Tasks —
A - According to the Paul Kolker exhibition text, how many works does the exhibition highlight, and what kinds are they?
B - Translate this sentence from the Paul Kolker exhibition text into Spanish: "In this show, the dots are embossed as a relief or a stamping on the canvases and in the videos."
C - Recast the paragraph of the Paul Kolker exhibition text that begins "Kolker makes sure that the viewer" as a bulleted list that keeps its main facts.

Excerpted passage —
________________
Paul Kolker presents Color, Color… Embossed Decalcomania at the Paul Kolker Collection from March 16 through May 18, 2017. The exhibition highlights Kolker’s forty works, paintings and video-lightboxes, used as experimental psychology test cards called ‘projective images’ to study the viewer’s perception as influenced by a technological world of ultra high definition display screens replete with usually unnoticed colored dots. In this show, the dots are embossed as a relief or a stamping on the canvases and in the videos.
Paul Kolker: embossed ishidots decalcomania op. 7, 2017  - © 2017 Paul Kolker. All rights reserved. Contemporary Artist NYC

embossed ishidots decalcomania op. 7, 2017 (detail)
acrylic on canvas
55 x 55 inches
Kolker makes sure that the viewer is aware of that generally unnoticed dot. He explains that “the dot, or point, is the so- called ‘picture element’ or pixel of science’s new technology and art’s new media. The dot in succession forms the line; as well as all other geometric forms. When expressed as a rate of change, time can be expressed with dots. When extrapolated into x, y and z axes, space becomes a volume of dots… forming lines and strings in accordance with the relativity, forces and other metaphors explaining today’s theoretical physics.”
________________
Recorded information —
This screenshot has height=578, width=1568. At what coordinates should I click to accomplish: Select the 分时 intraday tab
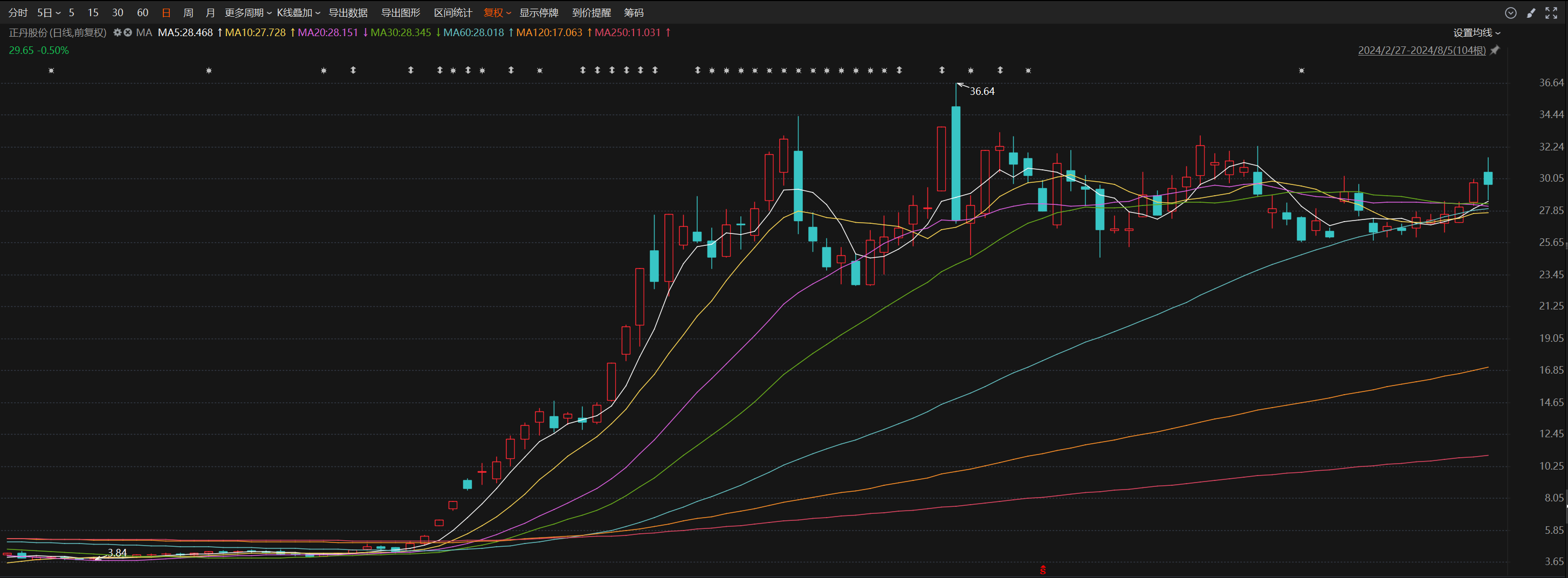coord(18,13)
________________
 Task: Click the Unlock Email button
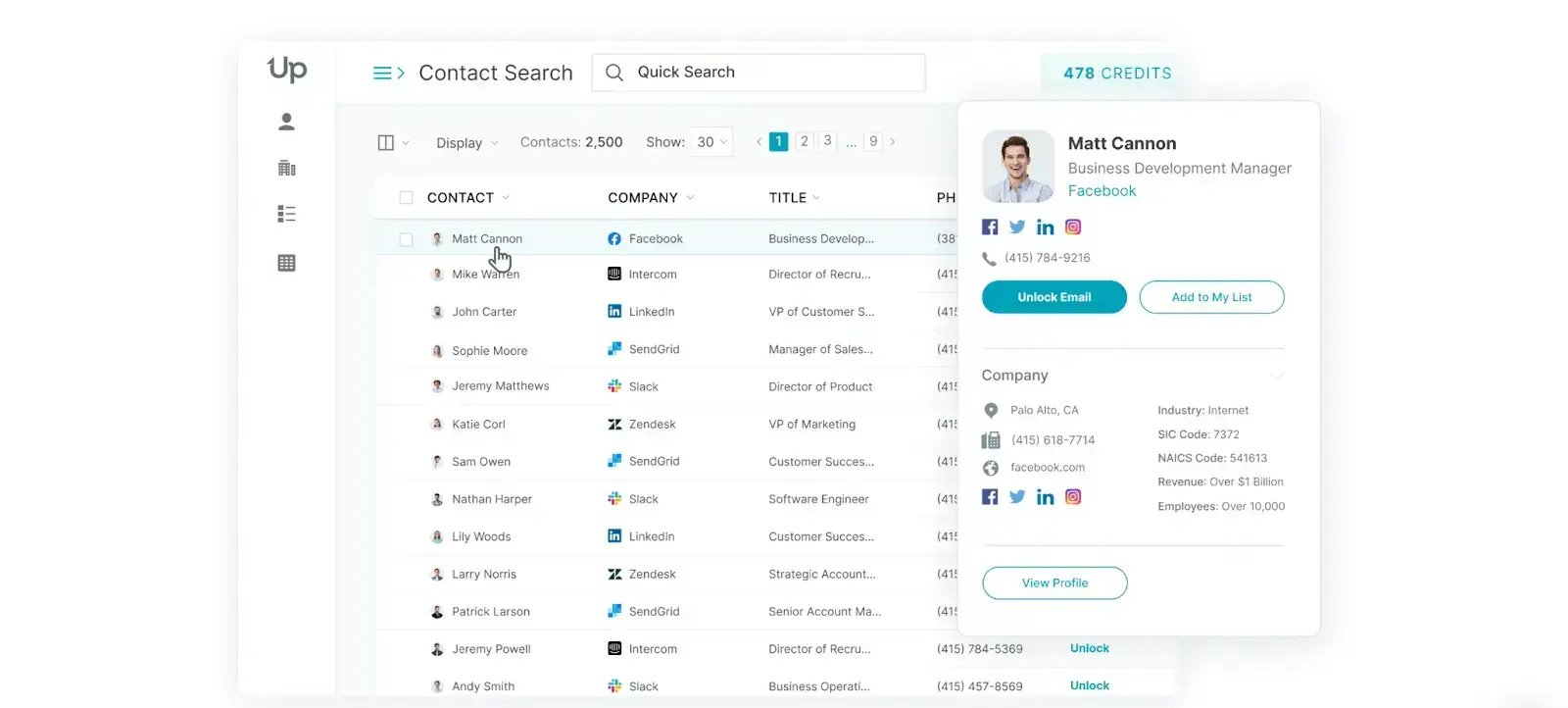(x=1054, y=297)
________________
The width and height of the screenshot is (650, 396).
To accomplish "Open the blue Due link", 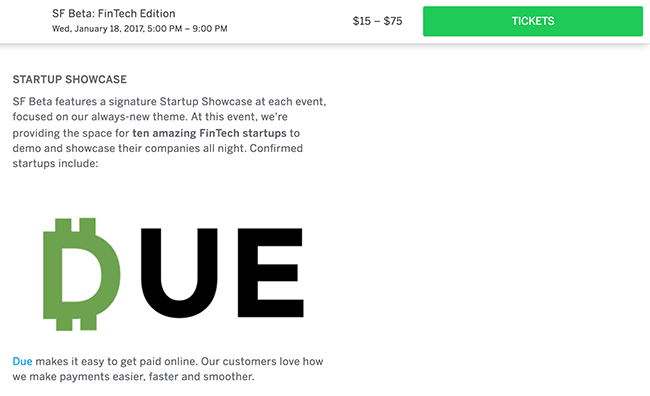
________________
Per-task answers —
A - Forty works: paintings and video-lightboxes.

B - En esta muestra, los puntos están grabados en relieve o estampados sobre los lienzos y en los videos.

C -
- Kolker makes the viewer aware of the generally unnoticed dot.
- He describes the dot, or point, as the "picture element" or pixel of science's new technology and art's new media.
- Dots in succession form the line and all other geometric forms.
- Expressed as a rate of change, time can be expressed with dots.
- Extrapolated into x, y and z axes, space becomes a volume of dots forming lines and strings, in accordance with the relativity, forces and other metaphors of today's theoretical physics.